▶ [EXERCISE GOAL]
(a) In the NHS news roundup below, how much does the government's primary care recovery plan provide for cloud telephony and digital communications?
(b) When will Tim Ferris return to the US?
(c) Within how many years does the Institute for Public Policy Research paper want the UK to become the healthiest country in the world?

SUPPLIED PASSAGE: Begin

But he argued technology could help to make the best use of existing capacity, by outlining plans to use the NHS website and NHS App to encourage patients to exercise ‘choice’ and pick providers with shorter waits for elective treatment.
In further evidence of the huge financial pressure on NHS organisations, the Health Service Journal calculated that integrated care systems are being asked to make eyewatering efficiency savings of around 6% this year; much higher than the 4% demanded (and generally missed) before Covid-19.
Against this background, Matthew Taylor, the chief executive of the NHS Confederation called for a “new social contract” on health to mark NHS75 in July. He said there needed to be a “reset” between the centre and local organisations and the service and the public. And more money.
The government published its recovery plan for access to primary care, with £240 million for cloud telephony and digital communications. The plan includes targets for using the NHS App for records access, booking and repeat prescriptions that look ambitious.
Many GP practices have not enabled the functionality planned under the GP Access programme, and public use of the NHS App has stalled. Interestingly, online triage and GP consultation provider Babylon announced plans to go back private this week after a disastrous floatation. Although it once threatened to disrupt NHS primary care, it is now focused on the US.
The government imposed a pay deal on NHS staff covered by the Agenda for Change framework, after a majority of unions on the NHS Staff Council voted to accept it. The Royal College of Nursing and Unite may still take more strike action and doctors are not covered.
In big news for NHS IT, NHS England announced that director of transformation Tim Ferris will return to the US at the end of the summer. A new National Improvement Board and Digital Policy Unit look set to take on a lot of the work of his directorate, which absorbed NHSX and NHS Digital.
Centre-left think-tank the Institute for Public Policy Research issued a paper calculating the economic impact of physical and mental ill-health on the UK. It called for a “mission” to reverse recent trends and make the UK the healthiest country in the world within 30 years.
Meanwhile, the ADASS called for immediate action to rescue social care which, it warned, is now “close to breaking point.” In health tech news, former Cabinet minister David Davis raised concerns about the NHS Federated Data Platform, the Covid-19 app closed down, and a roadmap for the NHS.uk website was published.
Parliament returned, but there was no immediate political impetus to end the wave of NHS strikes, which look set to resume over the early May bank holiday. Labour unveiled a plan to reform primary care, but new figures suggested that downloads and use of the NHS App have stalled – with many GP practices switching off access to appointment booking.
NHS England picked a partner to redevelop the NHS Spine for the cloud and microservices era. And trusts continued to pilot app-based pre-hab, home testing, and remote monitoring ideas.

SUPPLIED PASSAGE: End
STORED DATA: Begin

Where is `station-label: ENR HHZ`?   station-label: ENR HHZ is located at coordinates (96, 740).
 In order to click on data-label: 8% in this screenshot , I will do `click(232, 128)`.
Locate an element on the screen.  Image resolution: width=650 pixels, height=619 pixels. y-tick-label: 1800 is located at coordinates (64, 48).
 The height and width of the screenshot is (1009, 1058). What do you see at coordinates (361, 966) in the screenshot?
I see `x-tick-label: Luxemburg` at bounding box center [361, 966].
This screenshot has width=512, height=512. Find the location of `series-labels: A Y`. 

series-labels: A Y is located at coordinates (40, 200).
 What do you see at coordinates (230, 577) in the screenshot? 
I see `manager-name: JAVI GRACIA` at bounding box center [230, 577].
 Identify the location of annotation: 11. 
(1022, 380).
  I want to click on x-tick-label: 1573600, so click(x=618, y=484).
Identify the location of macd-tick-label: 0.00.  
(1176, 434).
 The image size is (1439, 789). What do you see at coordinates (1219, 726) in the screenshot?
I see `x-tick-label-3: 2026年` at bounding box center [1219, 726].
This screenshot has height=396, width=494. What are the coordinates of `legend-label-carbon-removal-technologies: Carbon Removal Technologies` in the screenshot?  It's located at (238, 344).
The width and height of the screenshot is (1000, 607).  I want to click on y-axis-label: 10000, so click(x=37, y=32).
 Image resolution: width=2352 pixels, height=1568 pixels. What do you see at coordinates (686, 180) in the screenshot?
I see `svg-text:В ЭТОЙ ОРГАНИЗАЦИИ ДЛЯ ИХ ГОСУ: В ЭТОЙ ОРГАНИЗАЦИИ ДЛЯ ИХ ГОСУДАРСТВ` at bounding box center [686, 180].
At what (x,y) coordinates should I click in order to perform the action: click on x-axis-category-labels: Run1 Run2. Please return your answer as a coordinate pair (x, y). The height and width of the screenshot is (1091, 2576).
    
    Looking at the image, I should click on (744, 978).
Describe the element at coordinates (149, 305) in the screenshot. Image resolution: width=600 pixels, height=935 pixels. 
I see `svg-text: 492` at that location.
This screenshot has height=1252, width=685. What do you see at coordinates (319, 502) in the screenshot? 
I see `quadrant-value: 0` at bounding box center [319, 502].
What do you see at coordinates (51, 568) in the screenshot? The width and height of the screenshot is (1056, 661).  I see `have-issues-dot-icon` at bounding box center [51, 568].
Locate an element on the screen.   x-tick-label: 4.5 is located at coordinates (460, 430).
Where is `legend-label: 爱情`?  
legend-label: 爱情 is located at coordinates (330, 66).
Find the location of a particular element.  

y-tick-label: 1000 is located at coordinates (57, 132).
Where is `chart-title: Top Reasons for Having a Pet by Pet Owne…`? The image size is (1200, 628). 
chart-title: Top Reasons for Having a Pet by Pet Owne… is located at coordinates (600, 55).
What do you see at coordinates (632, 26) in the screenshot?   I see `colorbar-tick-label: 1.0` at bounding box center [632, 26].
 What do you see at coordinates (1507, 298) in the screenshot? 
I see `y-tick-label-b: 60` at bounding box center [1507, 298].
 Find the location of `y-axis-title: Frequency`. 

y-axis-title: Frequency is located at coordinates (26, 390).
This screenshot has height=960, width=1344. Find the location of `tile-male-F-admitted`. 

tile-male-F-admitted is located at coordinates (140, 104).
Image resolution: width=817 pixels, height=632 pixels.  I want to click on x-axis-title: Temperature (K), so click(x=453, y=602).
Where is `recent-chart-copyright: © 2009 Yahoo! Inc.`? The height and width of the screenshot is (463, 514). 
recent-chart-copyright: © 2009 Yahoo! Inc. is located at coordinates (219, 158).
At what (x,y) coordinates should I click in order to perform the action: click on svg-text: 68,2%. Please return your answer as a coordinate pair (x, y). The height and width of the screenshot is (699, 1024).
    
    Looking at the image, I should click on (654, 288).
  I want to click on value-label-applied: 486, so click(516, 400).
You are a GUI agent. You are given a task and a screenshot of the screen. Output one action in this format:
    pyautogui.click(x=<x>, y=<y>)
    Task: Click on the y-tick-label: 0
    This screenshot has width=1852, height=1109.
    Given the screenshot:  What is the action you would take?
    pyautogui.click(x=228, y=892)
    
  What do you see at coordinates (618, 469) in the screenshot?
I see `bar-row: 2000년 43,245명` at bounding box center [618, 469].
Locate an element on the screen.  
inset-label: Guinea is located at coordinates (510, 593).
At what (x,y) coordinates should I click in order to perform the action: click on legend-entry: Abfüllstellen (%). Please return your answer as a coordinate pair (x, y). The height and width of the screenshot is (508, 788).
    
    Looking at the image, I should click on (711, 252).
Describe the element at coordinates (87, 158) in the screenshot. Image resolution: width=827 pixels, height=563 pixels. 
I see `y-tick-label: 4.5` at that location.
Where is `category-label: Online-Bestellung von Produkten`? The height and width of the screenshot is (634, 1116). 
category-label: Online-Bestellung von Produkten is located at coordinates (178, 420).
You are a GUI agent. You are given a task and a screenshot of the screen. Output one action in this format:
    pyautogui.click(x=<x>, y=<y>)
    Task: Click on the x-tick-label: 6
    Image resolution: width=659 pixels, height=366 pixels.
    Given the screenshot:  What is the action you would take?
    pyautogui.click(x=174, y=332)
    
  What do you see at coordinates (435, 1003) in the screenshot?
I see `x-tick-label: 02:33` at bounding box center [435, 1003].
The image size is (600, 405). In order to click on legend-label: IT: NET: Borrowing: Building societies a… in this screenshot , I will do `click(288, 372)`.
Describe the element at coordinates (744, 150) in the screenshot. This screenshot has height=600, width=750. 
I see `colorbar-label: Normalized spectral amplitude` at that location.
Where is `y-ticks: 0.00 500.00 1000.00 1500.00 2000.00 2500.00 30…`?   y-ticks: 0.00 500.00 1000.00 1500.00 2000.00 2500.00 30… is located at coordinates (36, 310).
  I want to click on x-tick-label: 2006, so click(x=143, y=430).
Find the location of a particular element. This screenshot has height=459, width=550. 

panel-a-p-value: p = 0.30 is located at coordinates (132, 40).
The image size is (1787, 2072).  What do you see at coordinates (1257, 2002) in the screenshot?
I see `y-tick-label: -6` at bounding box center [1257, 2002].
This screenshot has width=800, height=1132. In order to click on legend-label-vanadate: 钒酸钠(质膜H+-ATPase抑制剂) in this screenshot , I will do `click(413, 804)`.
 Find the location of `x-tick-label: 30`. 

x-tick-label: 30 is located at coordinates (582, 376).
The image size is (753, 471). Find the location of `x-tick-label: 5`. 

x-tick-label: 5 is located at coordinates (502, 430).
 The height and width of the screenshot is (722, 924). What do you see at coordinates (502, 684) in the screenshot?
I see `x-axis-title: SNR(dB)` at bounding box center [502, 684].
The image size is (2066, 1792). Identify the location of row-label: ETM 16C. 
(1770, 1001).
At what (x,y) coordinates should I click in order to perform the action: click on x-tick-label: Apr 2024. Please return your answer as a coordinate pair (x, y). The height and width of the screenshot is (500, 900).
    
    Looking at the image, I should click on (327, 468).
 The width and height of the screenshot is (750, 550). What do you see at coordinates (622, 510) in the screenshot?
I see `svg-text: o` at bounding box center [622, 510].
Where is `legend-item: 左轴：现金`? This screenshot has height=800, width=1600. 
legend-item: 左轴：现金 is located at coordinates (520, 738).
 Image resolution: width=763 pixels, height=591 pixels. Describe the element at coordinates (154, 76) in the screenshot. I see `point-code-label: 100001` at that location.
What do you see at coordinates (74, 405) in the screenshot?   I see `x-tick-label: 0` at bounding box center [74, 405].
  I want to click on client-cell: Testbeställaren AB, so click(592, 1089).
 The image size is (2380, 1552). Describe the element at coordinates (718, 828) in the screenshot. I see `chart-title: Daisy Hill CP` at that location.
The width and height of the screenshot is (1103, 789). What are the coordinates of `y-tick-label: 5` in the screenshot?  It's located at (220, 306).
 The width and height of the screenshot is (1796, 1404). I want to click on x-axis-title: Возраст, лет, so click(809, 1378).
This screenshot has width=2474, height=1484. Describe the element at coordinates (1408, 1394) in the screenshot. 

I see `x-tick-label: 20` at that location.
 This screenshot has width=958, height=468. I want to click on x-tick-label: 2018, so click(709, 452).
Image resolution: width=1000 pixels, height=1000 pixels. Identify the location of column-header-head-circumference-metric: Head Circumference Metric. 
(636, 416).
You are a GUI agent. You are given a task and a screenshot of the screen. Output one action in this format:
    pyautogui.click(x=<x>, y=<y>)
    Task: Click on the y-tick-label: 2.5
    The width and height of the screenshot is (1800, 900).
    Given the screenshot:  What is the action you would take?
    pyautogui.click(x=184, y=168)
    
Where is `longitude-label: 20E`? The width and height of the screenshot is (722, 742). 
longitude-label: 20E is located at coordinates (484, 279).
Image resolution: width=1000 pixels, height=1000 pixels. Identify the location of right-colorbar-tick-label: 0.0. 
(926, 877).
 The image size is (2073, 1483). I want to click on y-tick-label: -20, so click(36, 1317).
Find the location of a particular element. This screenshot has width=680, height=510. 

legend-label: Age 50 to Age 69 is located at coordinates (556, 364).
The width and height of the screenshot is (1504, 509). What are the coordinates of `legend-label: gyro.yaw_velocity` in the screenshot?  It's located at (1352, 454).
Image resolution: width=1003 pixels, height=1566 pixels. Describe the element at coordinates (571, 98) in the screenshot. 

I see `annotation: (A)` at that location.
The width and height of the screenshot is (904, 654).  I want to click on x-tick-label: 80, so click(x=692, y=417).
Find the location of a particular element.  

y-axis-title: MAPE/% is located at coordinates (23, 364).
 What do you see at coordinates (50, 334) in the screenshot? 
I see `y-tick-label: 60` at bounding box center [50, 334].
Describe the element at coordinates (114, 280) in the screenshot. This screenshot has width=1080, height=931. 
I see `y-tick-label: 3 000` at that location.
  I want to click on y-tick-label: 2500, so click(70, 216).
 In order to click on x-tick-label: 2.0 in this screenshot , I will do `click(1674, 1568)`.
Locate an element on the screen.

STORED DATA: End

▶ [WRITTEN ANSWER]
(a) £240 million
(b) At the end of the summer
(c) 30 years